Jailers told him they could not say. Mike Austin reached out to Bowie County Sheriff James Prince, who said she had been in the hospital for days.

When the family finally did get to see her, she was unresponsive and could not speak.

Credit: WFAA
Holly Austin

A few hours later, a LaSalle official showed up asking the family to sign the patient’s name on release paperwork because she was too sick to write.

The paperwork shows Austin was being released for “medical reasons,” per the sheriff. She was formally released at 3:36 p.m. on June 15.

About 10 hours later, with her husband at her bedside, Holly Austin's heart stopped beating and she quit breathing. Doctors revived her and put her on a ventilator.

Tests showed that there was no blood flow to the brain which was “consistent with brain death,” hospital records show.

She was pronounced dead at 12:28 p.m. on June 17. She was 47.

Sepsis was listed on her death certificate as Austin’s primary cause of death, with meningitis listed as a secondary cause.

No criminal investigation

Because Holly Austin had been “released” from LaSalle’s custody shortly before she died, her death was not reported to the state, and no criminal investigation was conducted.

On June 28, 2019, WFAA reported Austin's death to the Texas Commission on Jail Standards, prompting state regulators to launch their own investigation.
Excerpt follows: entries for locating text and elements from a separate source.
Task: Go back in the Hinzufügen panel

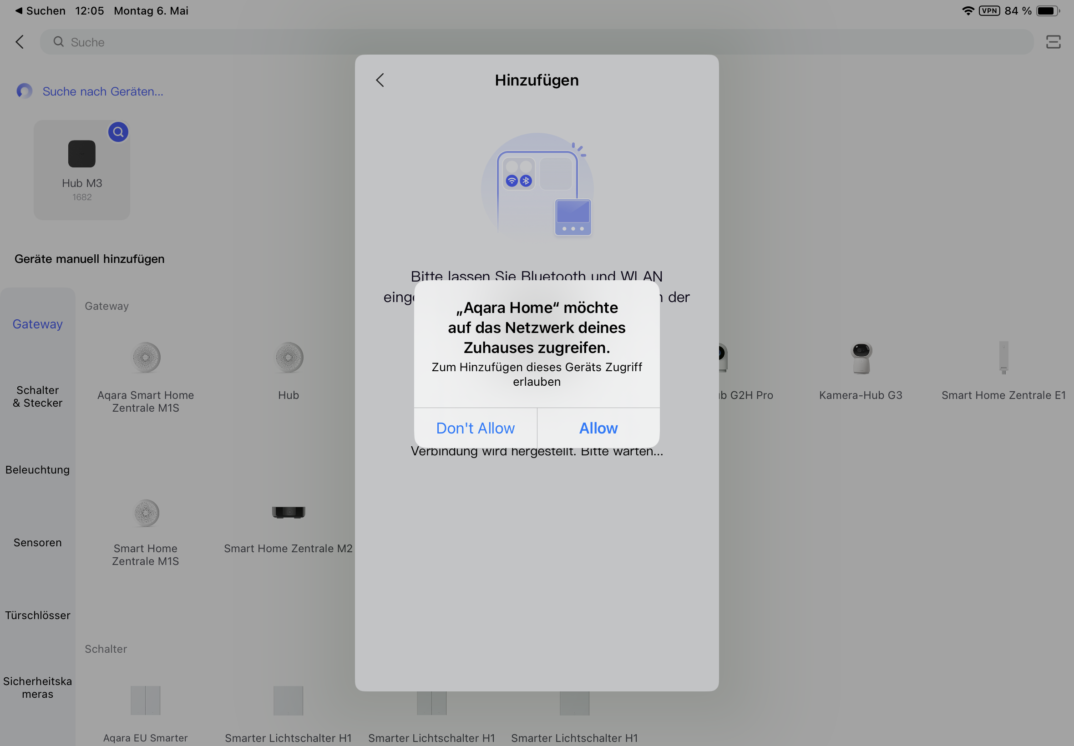Action: pos(380,80)
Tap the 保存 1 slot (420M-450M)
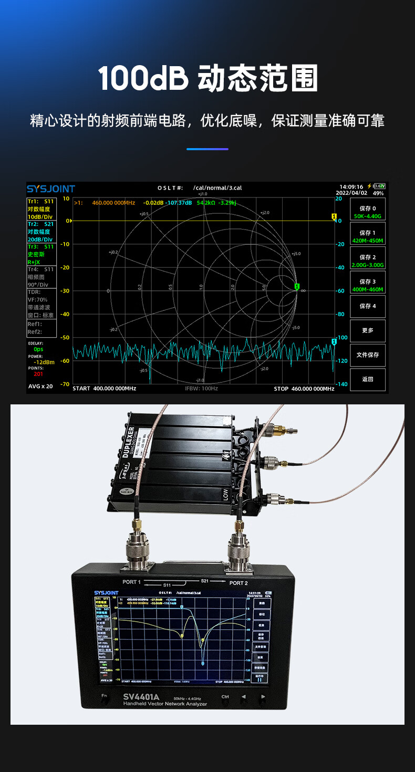415x772 pixels. click(368, 236)
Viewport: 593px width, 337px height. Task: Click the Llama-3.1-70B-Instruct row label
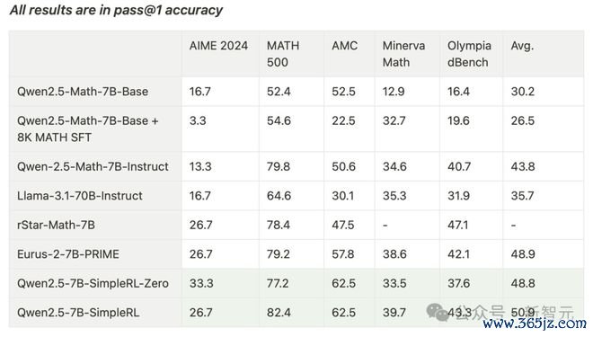tap(79, 196)
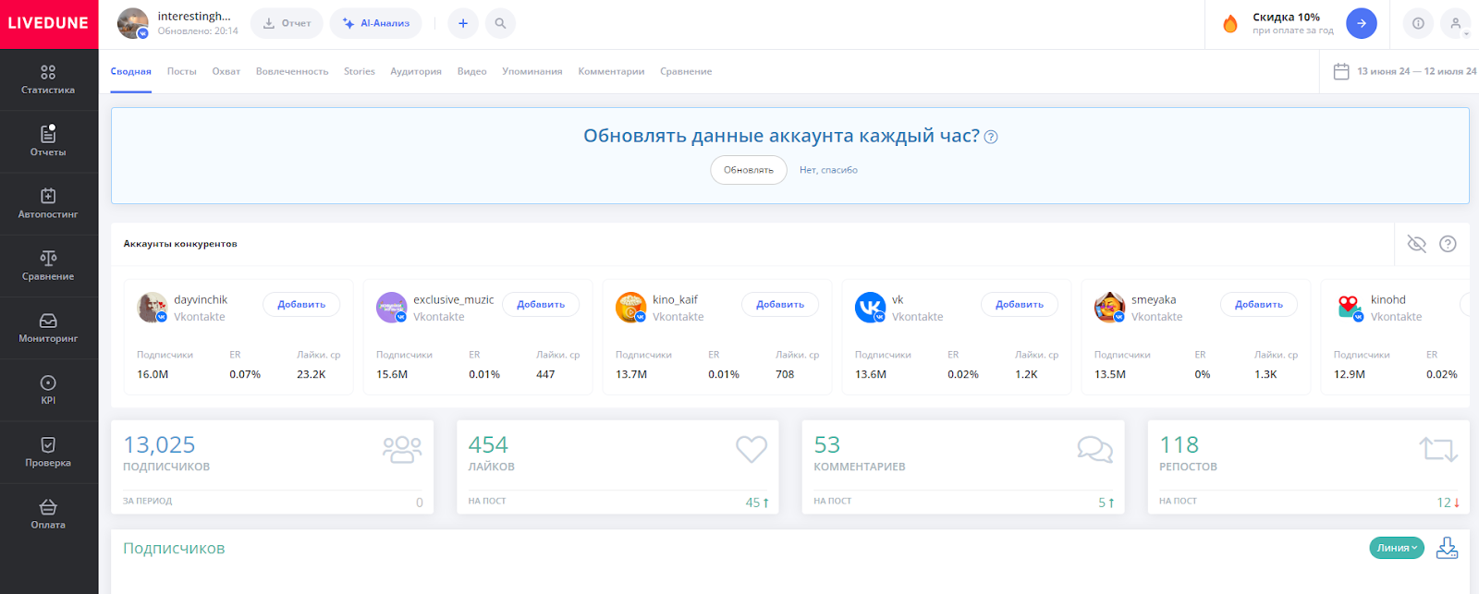Click the interestingh account avatar
Viewport: 1479px width, 594px height.
[x=133, y=23]
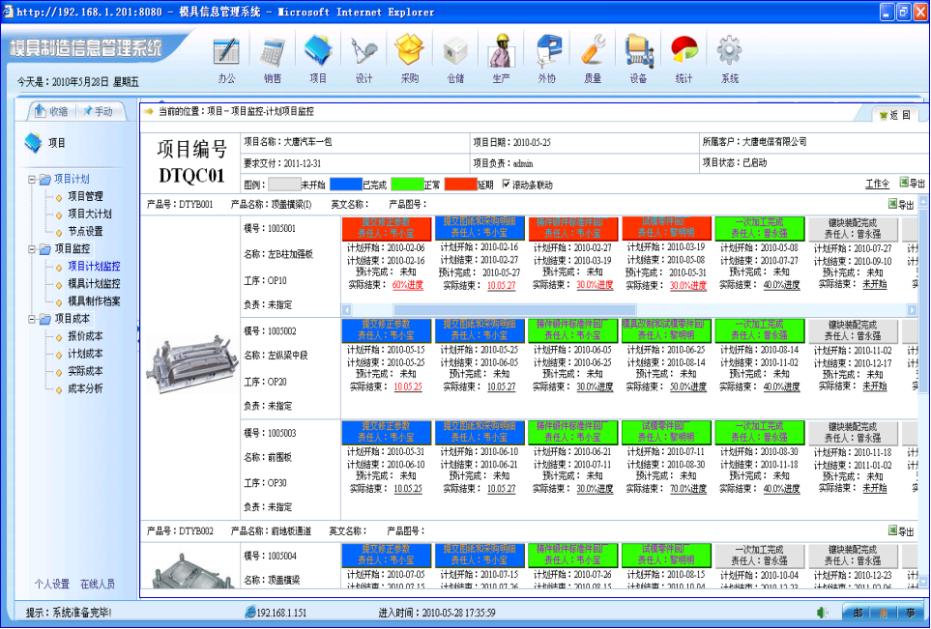The image size is (931, 629).
Task: Click the 采购 (Purchasing) icon
Action: click(409, 50)
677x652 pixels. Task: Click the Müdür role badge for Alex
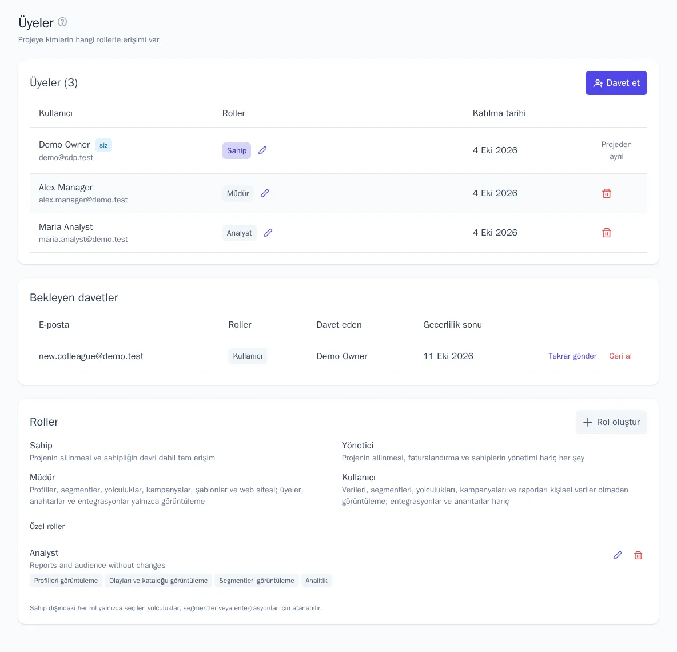pyautogui.click(x=238, y=193)
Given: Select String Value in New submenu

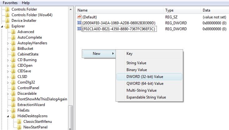Looking at the screenshot, I should click(136, 63).
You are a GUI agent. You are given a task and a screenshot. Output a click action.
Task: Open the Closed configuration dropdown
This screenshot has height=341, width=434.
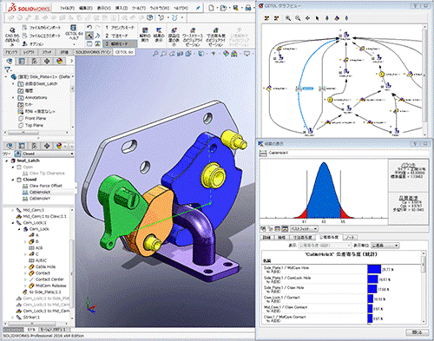pos(44,154)
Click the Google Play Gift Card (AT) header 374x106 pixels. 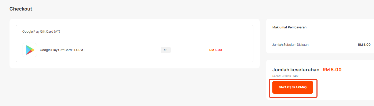point(41,32)
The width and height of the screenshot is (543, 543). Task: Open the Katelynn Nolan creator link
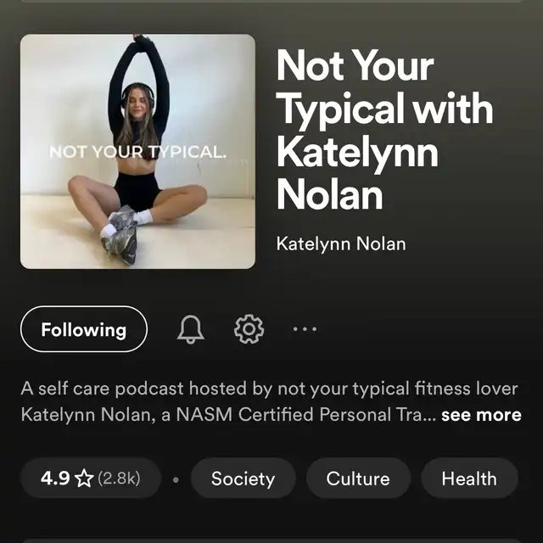coord(341,244)
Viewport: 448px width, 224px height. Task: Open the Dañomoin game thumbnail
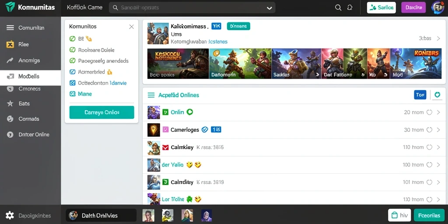pos(240,63)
The commission is authorized to investigate whether state jail standards have been violated, but cannot conduct criminal investigations.
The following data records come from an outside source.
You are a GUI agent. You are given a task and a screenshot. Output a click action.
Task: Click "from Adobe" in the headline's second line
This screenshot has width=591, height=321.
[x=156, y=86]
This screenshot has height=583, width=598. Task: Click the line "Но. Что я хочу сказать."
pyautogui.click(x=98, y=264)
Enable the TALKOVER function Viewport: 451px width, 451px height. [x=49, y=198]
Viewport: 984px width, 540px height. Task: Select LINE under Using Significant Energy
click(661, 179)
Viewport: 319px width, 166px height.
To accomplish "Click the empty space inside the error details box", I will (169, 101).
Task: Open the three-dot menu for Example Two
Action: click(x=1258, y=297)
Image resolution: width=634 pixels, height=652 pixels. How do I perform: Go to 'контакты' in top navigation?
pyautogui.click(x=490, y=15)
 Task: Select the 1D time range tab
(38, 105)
State jail regulators found that the medical care provided to Austin did not “meet minimum jail standards,” according to records obtained by WFAA.

Jay Eason, LaSalle’s director of operations, told the jail commission during a meeting last November that the jail’s nursing staffed failed to document that Austin's family brought her medication to the jail. He said that when Austin was moved to the jail annex, the medications did not follow her as they should have.

Eason told commissioners the facility’s nursing staff had been retrained, a medication verification form had been created and a new process started to ensure that medications follow an inmate when they are moved to a new facility. He also said that he planned to make it clear to the jail’s nursing staff that this is a “serious issue.”

Both Eason and Prince declined to answer WFAA’s questions after the meeting.

Austin's is just the latest death connected to the Bowie County jail.

In 2016, 20-year-old Morgan Angerbauer died of a severe lack of insulin on the floor of a cell. Jailers and a nurse ignored her as she screamed for help for hours. A nurse was convicted for her role in Angerbauer’s death.

A year earlier, Michael Sabbie, also a diabetic with asthma and heart problems, repeatedly told nurses he was having trouble breathing. Guards pepper-sprayed him as he screamed, "I can't breathe." Sabbie, 35, was found dead of a heart attack on his cell floor.

In March 2019, when Franklin Greathouse died of a seizure in the Bowie County jail, state investigators again found that LaSalle jailers failed to conduct face-to-face checks while at the same time falsely documenting that they had done so.

In other deaths at LaSalle’s jails in Waco and Weatherford, investigations have found jailers falsified records claiming that they had conducted state mandated jail checks.